I really love reading The Foodie Bride. I remember a while ago, when I first subscribed, An update on her blog came through when I was just falling asleep. It was the one about croissants. It read it in my sleepy state and could picture myself exactly where she was describing almost in a dream. The sunny house, the knowledge of warm sleeping children, the quiet, and bliss, and the chaos that follows. I was SOLD. The Bride is a little too adventurous food-wise for me most of the time (I pretty much just like cheese- no funny business!), but I still love to read about what she's up to!


My sweet hearts :-). I made those using white chocolate and colouring and piped over a hundred of them! The taste wonderful, and they really compliment the Dulce de Leche. I love that I could stick little treats  into the cupcakes for people to pop out and nibble on.
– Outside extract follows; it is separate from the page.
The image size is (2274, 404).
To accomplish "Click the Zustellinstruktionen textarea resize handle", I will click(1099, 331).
Dulce de Leche/ Caramel Cupcakes
From Tracey's Culinary Adventures, originally adapted from Foodie Bride
In South Africa, Dulce de Leche is sold as 'Caramel'

3 cups cake flour
2 tsp baking powder
1/4 tsp bicarbonate of soda
170 g unsalted butter
1 1/3 cups sugar
3/4 tsp salt
1/2 cup Dulce de Leche/ Caramel
4 extra-large eggs
1/4 cup Canola oil
2 tsp vanilla extract
3/4 cup buttermilk

Makes about 24 cupcakes

1) Preheat oven to 180 C
2) Whisk flour, baking powder and bicarb together in a separate bowl.
3) Cream the butter and sugar, until they are light and fluffy.
4) While beating, add the Dulce de Leche bit by bit. Beat well.
5) Add the eggs, one at a time, beating well.
6) Add the oil and the vanilla.
7) Now, add the dry ingredients, alternately with the buttermilk, starting and ending with the dry ingredients.
8) Mix gently until just incorporated.
9) Pour batter into 2 lined cupcake pans, filling them all 1/2 to 3/4 full. Bake for about 20 minutes or until golden, and a tested comes out clean.
10) Let them rest for 5 minutes before taking out and putting on a wire rack to cool.
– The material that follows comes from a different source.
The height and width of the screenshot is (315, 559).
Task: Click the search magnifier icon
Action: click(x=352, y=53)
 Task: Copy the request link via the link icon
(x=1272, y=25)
Dulce de Leche/ Caramel Swiss Meringue Buttercream
From Tracey's Culinary Adventures, originally adapted from Foodie Bride
In South Africa, Dulce de Leche is sold as 'Caramel'

4 extra-large egg whites
1 1/4 cups sugar
pinch of salt
340 g unsalted butter
1/3 cup Dulce de Leche/ Caramel
1 tsp vanilla extract

1) Places the egg whites, sugar and salt in a heatproof bowl, and beat to combine.
2) Place over a pot of simmering water, and beat constantly until a thermometer reads 70 C
3) Take off the heat, and keep beating until the stiff peaks stage. Make sure the outside of the bowl is cool.
4) Keep beating, and add the butter, a bit at a time. Beat well after each addition.
5) Beat on high speed until icing is thick and smooth.
6) Finally, mix in the Dulce de Leche and vanilla.
7) For me the icing went too runny, and I had to fix it by putting it in the fridge for a while. But it worked just fine after.

These have overtaken the red velvet cupcakes as my favourite. Or maybe not.. I'll have to make both again to make sure.. And maybe just a couple more times after that. This is important business!